"We have found nothing, monsieur," said they.

"But I have," replied Fevrier, and striking another match he held up what he had found, dirty and crumpled, in a corner of the shop. It was a little tricolour flag of painted linen upon a bamboo stick, a child's cheap and gaudy toy. But Fevrier held it up solemnly, and of the fifty deserters no one laughed.

"The flag of the Patrie," said Fevrier, and with one accord the deserters uncovered.

The match burned down to Fevrier's fingers, he dropped it and trod upon it and there was a moment's absolute stillness. Then in the darkness a ringing voice leapt out.

"Vive la France!"

It was not the lieutenant's voice, but the voice of a peasant from the south of the Loire, one of the deserters.

"Ah, but that is fine, that cry," said Fevrier.

He could have embraced that private on both cheeks. There was love in that cry, pain as well—it could not be otherwise—but above all a very passion of confidence.

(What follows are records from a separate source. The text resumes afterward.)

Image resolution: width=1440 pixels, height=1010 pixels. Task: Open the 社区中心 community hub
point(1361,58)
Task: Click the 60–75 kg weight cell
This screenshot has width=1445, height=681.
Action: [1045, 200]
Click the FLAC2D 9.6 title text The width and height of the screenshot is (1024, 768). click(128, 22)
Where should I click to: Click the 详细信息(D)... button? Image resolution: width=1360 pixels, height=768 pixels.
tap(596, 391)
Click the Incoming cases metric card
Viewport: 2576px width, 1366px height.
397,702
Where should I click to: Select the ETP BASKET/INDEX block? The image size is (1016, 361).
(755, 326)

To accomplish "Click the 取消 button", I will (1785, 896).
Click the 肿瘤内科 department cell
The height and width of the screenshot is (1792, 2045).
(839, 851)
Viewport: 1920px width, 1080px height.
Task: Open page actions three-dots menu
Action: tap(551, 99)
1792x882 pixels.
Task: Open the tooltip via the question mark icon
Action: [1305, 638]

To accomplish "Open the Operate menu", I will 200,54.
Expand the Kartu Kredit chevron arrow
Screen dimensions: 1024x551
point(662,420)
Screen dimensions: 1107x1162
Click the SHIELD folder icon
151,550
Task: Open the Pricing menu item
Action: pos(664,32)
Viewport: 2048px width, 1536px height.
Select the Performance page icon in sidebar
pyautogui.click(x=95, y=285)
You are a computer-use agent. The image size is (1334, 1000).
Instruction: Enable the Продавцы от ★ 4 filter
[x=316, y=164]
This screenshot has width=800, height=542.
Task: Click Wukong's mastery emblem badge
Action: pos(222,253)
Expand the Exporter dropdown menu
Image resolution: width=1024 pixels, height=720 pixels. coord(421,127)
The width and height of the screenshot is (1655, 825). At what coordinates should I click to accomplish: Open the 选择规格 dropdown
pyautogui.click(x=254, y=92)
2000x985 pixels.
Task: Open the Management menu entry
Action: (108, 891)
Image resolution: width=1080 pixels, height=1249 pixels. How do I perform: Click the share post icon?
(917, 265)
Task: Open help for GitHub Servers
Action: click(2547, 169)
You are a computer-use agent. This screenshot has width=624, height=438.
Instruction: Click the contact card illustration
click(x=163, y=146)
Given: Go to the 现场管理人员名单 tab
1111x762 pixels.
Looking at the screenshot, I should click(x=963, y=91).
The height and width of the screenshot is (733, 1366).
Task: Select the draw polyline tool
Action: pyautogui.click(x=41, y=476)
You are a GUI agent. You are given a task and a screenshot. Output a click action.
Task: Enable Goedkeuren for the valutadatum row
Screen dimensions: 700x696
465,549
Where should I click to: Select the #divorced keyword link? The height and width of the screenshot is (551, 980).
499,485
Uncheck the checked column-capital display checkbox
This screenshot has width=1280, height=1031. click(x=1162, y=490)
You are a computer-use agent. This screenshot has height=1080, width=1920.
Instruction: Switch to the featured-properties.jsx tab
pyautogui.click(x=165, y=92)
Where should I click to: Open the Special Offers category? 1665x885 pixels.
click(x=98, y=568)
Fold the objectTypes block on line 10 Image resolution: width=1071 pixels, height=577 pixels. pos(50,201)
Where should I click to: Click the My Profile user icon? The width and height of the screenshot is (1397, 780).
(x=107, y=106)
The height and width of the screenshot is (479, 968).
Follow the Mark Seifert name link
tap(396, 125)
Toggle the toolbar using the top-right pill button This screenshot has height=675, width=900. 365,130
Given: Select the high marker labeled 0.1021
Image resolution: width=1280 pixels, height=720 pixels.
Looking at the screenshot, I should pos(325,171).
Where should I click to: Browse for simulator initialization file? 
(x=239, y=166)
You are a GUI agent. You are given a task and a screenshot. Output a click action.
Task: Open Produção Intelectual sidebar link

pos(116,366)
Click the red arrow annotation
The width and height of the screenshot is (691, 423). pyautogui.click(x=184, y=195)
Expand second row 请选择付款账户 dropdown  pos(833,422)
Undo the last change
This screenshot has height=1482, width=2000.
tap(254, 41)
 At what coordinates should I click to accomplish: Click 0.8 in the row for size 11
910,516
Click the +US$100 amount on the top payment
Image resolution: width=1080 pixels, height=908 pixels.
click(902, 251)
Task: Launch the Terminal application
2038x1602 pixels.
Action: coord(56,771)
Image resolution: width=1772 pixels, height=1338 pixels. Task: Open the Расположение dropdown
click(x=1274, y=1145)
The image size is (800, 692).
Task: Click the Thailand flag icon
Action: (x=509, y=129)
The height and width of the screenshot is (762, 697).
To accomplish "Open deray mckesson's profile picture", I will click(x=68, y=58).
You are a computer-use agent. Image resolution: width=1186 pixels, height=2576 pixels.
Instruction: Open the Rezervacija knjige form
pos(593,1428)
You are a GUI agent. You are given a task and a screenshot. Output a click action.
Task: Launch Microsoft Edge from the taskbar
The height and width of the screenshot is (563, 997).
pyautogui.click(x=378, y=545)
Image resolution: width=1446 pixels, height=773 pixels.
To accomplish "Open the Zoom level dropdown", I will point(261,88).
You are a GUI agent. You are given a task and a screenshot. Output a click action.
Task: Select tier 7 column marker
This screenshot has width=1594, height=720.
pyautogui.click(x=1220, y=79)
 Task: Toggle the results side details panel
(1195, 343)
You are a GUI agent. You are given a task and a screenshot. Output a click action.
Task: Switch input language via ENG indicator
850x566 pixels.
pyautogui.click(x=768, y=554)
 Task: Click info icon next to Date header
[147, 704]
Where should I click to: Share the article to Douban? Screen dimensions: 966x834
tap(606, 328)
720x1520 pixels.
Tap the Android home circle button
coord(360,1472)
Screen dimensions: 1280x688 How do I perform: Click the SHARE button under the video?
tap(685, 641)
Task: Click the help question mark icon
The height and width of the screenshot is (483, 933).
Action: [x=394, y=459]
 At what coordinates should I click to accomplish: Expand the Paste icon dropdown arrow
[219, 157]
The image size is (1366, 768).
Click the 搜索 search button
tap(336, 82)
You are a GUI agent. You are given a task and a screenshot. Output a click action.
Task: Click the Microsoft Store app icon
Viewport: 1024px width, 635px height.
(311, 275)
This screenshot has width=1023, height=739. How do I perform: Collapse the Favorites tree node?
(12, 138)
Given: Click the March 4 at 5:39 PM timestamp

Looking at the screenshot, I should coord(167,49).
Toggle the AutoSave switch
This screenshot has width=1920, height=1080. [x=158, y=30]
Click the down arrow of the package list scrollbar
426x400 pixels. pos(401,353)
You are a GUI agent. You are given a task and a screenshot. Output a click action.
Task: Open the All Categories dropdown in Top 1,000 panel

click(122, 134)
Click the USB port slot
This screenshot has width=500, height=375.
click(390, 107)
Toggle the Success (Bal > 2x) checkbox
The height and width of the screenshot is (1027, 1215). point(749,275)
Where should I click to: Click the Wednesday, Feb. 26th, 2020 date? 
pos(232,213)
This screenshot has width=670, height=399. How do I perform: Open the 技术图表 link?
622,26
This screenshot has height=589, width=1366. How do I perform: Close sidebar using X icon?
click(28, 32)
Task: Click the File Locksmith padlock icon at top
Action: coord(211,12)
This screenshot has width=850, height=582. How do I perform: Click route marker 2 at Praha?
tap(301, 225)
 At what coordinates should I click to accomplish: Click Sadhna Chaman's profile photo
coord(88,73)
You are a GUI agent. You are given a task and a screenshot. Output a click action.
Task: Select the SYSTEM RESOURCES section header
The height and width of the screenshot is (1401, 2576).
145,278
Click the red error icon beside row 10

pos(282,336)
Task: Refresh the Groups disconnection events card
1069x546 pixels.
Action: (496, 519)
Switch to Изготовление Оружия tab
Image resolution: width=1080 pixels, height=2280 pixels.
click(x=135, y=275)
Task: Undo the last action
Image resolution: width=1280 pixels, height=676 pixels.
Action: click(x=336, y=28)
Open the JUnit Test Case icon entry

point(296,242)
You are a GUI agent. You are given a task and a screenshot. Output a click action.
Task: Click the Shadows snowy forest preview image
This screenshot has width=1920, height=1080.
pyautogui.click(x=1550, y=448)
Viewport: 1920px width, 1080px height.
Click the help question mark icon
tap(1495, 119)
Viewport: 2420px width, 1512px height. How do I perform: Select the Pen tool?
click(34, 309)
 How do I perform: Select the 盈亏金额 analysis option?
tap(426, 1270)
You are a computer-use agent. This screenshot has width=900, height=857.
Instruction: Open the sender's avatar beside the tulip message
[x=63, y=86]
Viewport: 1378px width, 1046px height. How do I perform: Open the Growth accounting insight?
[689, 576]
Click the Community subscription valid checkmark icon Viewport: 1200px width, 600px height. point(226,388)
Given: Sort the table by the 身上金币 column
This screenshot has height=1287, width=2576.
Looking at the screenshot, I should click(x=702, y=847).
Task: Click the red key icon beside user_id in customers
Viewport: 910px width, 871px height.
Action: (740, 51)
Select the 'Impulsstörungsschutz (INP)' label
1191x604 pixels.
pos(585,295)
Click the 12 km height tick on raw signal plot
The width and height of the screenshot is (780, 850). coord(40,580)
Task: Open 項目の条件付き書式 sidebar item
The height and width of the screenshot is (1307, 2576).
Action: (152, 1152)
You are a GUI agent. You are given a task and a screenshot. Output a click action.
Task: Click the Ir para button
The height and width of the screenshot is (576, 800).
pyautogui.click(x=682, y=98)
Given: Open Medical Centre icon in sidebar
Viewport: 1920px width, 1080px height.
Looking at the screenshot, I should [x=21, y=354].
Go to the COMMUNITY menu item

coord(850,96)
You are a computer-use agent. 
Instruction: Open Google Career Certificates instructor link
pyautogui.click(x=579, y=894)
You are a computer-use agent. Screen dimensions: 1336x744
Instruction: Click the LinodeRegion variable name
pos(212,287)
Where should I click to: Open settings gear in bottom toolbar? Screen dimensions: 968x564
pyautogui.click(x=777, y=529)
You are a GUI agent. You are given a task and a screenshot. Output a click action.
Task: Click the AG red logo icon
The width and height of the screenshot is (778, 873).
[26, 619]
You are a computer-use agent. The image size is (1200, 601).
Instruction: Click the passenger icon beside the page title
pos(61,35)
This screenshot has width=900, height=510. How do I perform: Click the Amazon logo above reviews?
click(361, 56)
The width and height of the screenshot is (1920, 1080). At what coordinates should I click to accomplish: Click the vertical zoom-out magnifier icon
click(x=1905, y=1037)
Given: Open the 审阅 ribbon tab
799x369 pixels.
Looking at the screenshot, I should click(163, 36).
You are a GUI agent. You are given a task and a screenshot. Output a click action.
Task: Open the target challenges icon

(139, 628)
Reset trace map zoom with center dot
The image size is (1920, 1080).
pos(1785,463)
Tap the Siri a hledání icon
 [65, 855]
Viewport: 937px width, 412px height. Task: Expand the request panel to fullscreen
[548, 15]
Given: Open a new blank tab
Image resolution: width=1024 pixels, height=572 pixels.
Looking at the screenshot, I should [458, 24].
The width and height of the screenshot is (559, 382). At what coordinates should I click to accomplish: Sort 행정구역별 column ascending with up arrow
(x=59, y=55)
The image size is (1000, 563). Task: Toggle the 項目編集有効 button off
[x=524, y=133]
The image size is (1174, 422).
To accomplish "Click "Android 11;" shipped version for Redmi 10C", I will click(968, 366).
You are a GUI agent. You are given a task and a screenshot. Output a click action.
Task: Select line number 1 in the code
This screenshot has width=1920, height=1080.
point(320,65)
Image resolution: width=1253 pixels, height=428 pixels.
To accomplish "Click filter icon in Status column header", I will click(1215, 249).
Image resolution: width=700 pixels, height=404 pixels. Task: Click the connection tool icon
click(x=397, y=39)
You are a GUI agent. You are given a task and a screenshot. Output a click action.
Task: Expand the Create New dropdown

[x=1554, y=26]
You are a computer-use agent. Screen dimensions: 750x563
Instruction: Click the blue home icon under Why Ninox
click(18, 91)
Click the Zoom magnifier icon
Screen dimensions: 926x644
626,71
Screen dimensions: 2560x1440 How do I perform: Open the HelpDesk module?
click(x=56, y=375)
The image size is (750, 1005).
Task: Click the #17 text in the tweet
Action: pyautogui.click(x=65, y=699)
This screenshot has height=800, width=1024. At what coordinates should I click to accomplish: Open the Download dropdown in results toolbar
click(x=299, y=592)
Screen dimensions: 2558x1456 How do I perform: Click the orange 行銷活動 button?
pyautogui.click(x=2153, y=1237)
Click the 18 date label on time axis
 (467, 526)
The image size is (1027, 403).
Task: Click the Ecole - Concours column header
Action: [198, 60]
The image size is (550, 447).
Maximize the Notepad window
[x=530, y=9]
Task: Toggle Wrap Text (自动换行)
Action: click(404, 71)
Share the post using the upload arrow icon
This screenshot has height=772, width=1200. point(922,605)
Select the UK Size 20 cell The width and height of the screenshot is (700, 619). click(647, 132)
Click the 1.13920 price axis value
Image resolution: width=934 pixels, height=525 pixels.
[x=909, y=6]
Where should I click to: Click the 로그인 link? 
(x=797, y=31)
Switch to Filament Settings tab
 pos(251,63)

"Again!" said Fevrier; and this time all his men took it up, shouting it out, exultantly. The little ruined shop, in itself a contradiction of the cry, rang out and clattered with the noise until it seemed to Fevrier that it must surely pierce across the country into Metz and pluck the Mareschal in his headquarters from his diffidence. But they were only fifty deserters in a deserted village, lost in the darkness, and more likely to be overheard by the Prussian sentries than by any of their own blood.

It was Fevrier who first saw the danger of their ebullition. He cut it short by ordering them to seek quarters where they could sleep until daybreak. For himself, he thrust the little toy flag in his breast and walked forward to the larger house at the end of the village beneath the vine-hill; and as he walked, again the smell of paraffin was forced upon his nostrils.